[[ EXTRACTED ENTRIES open ]]

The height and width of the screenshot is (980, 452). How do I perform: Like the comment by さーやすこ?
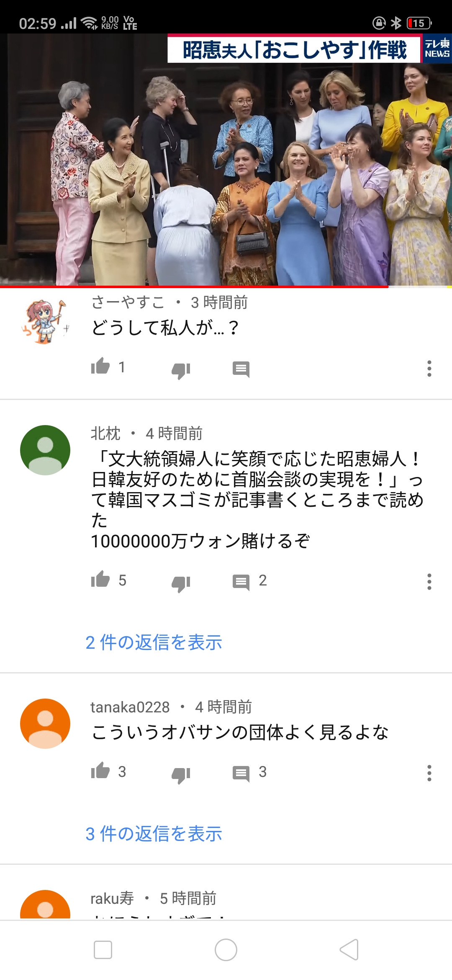pyautogui.click(x=100, y=366)
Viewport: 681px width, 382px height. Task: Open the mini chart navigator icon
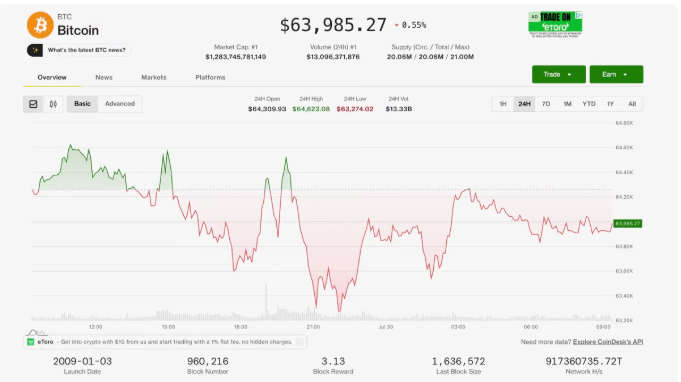pyautogui.click(x=36, y=333)
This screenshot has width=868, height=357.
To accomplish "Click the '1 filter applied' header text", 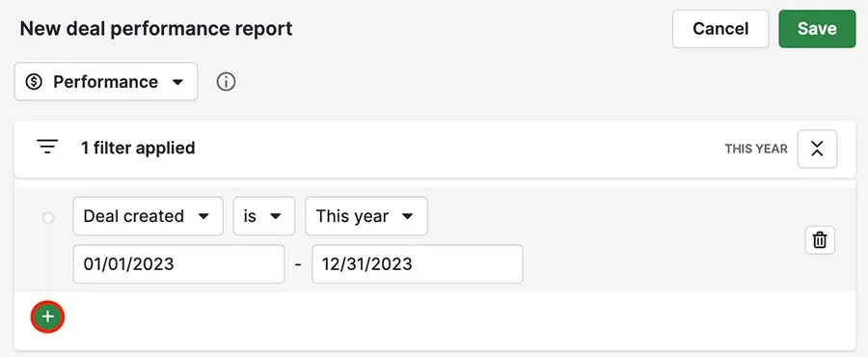I will (x=138, y=149).
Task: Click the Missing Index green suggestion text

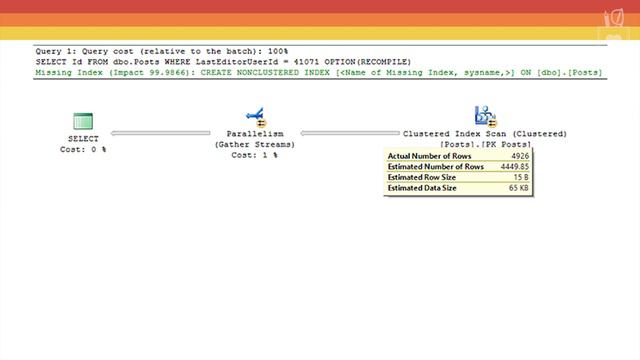Action: tap(319, 73)
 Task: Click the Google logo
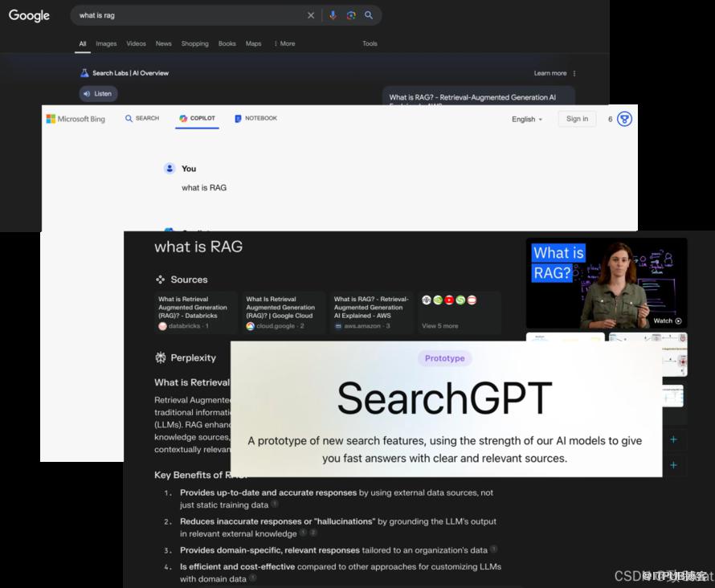tap(29, 15)
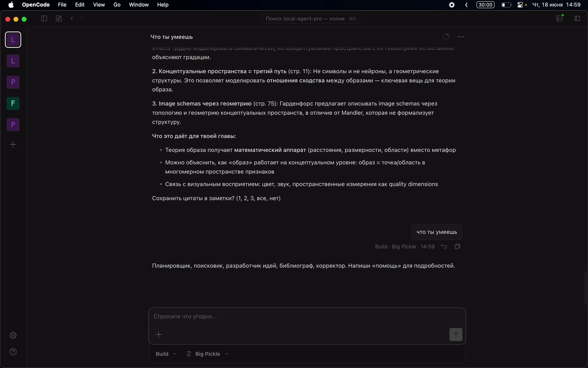Start a new session with compose icon
Image resolution: width=588 pixels, height=368 pixels.
(59, 18)
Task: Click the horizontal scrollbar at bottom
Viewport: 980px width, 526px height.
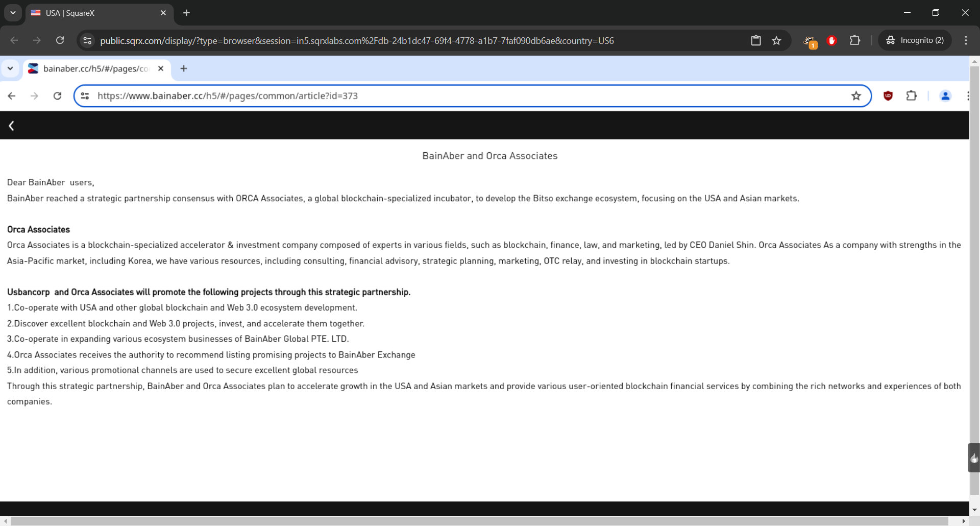Action: 480,521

[[ EXTRACTED ENTRIES closed ]]

• [TASK DETAILS]
Only the lines from the line with "Task: Click the horizontal" through the end of the records belong in your copy. Repeat them exactly, without pictures.

• [WORKED SOLUTION]
Task: Click the horizontal scrollbar at bottom
Viewport: 980px width, 526px height.
Action: 480,521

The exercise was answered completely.